> [Brief]
Transcribe every entry verbatim; omit pictures.

> [Source information]

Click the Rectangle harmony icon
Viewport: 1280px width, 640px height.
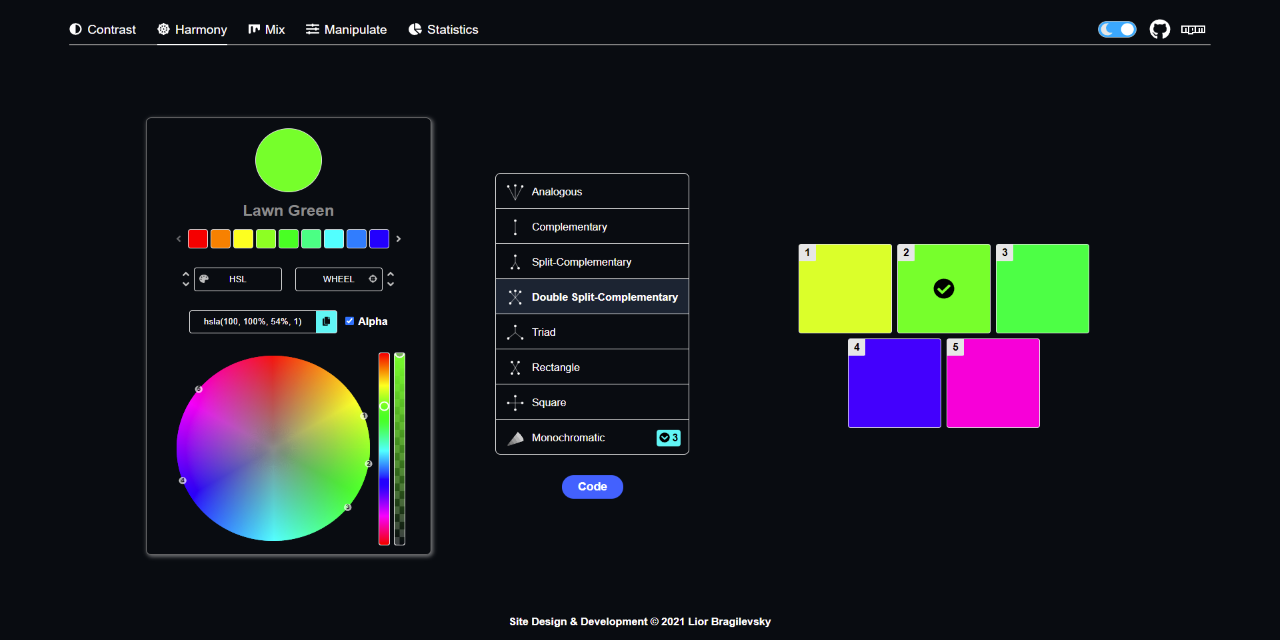coord(514,366)
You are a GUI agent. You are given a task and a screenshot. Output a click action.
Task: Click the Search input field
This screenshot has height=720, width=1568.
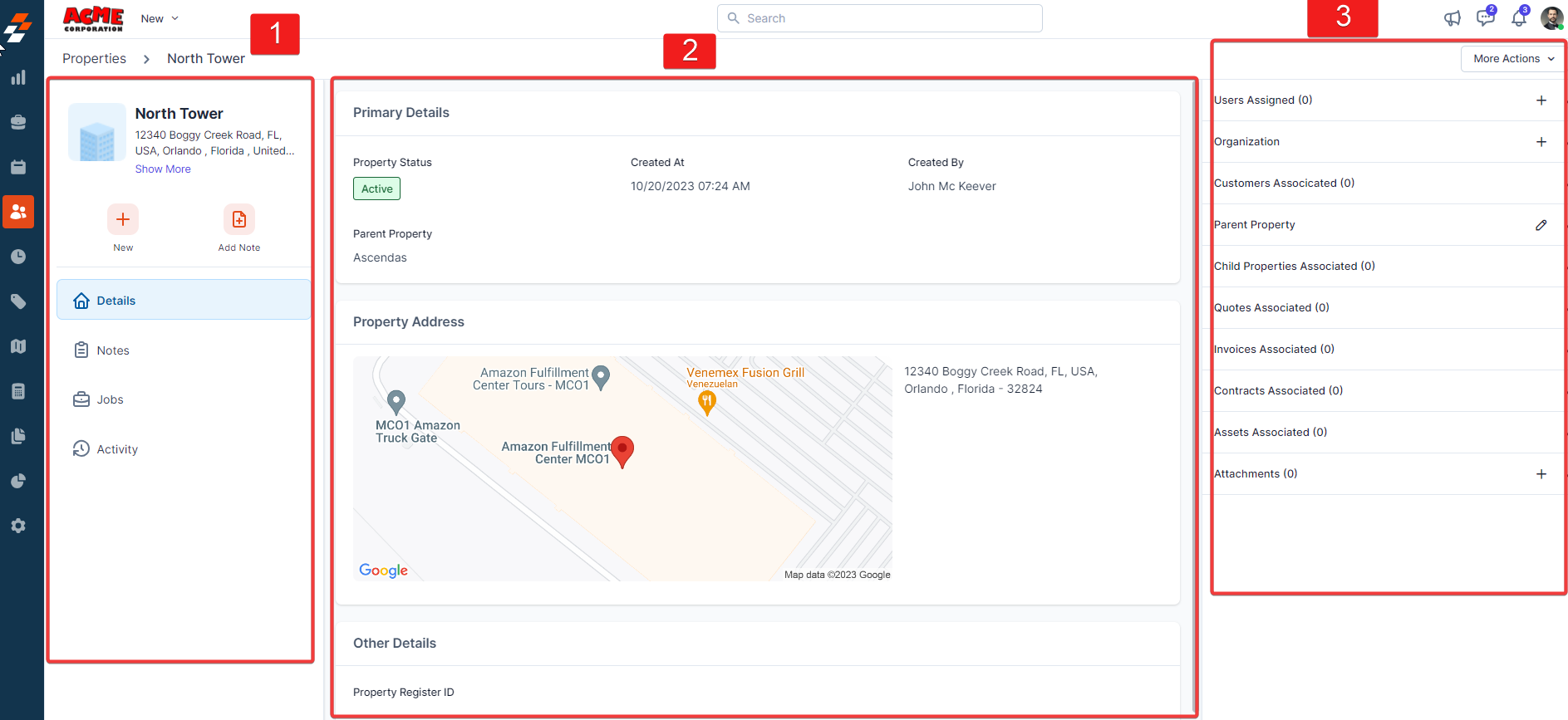coord(881,18)
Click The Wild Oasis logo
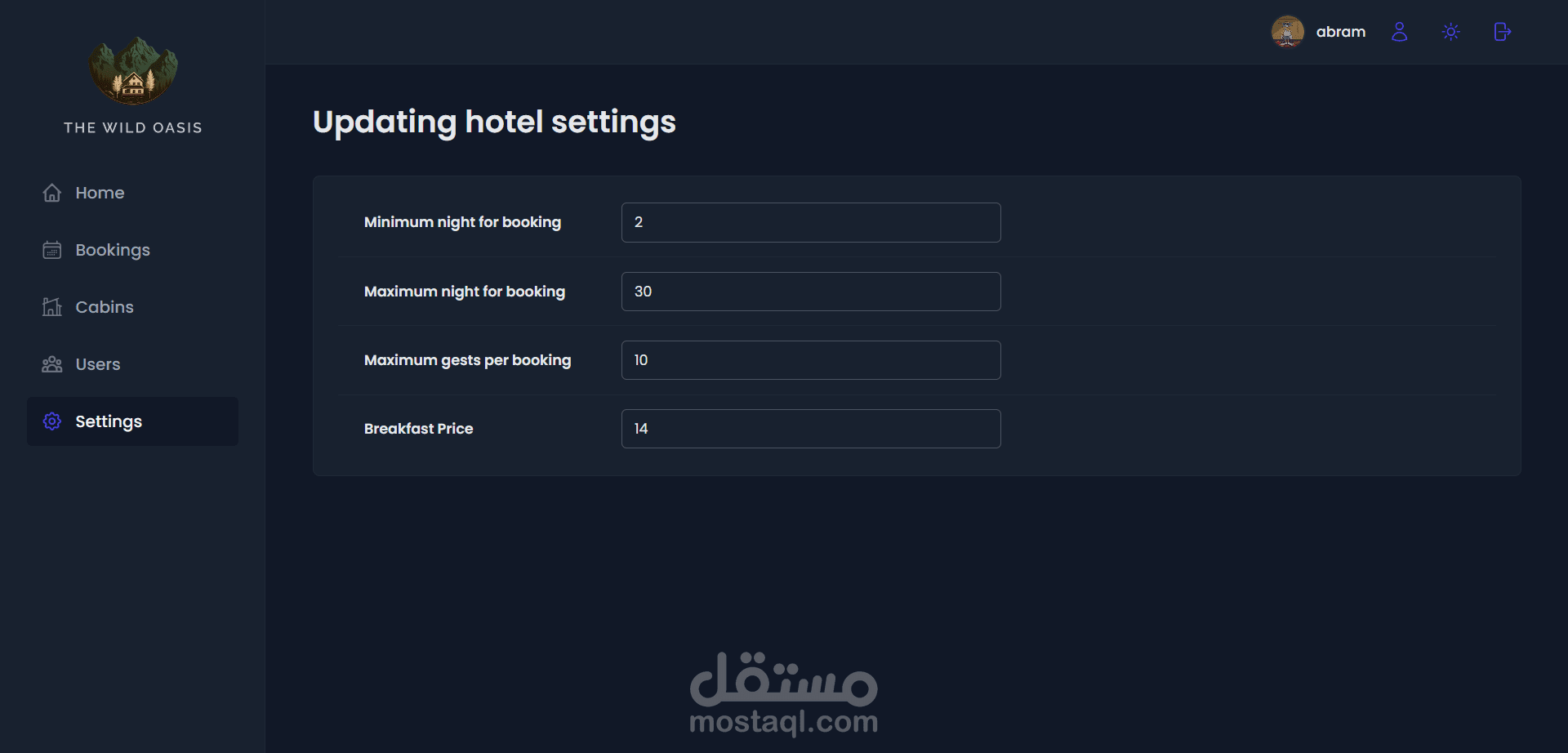 tap(133, 70)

> [Task output]
Click the Rectangle harmony icon
Viewport: 1280px width, 640px height.
coord(514,366)
You are a GUI agent. You are given a task and a screenshot. Output a click action.
Task: Click the Search input field
This screenshot has height=720, width=1568.
coord(881,18)
Click The Wild Oasis logo
 tap(133, 70)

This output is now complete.